Since vaccinated are spreading this around nearly as much as unvaccinated, the involuntary manslaughter argument is moot. Getting your own vaccine doesn't help other people not die...only you. Even high-vaccination regions are having waves of infection that dwarf previous ones. (Israel, Scotland, Hawaii)
That said, allowing civil suits to punish people that gave you a virus that killed you, would be effective to keep both vaxed and unvaxxed careful and staying at home while sick. Hard to prove where you got it, but just a few successful suits will keep people honest.
Mea culpa, though: the chart I remember was of cases not spread/fan-out.
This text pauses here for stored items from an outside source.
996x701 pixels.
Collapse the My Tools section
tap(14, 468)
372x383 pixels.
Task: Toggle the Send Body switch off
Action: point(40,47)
I guess it is pretty hard to judge who is spreading it and who is not, in the public. Most articles tend to measure viral shedding or load as an indicator, which does support my stance, but that's science journalism which has been wrong a lot lately. I won't ask any HN reader to make a conclusion based on what I claimed.
I encourage everyone to get vaccinated if they can, but vaccination doesn't stop the spread of the virus. It probably slows the spread, which is good, but the magnitude is unclear.
That said, allowing civil suits to punish people that gave you a virus that killed you, would be effective to keep both vaxed and unvaxxed careful and staying at home while sick. Hard to prove where you got it, but just a few successful suits will keep people honest.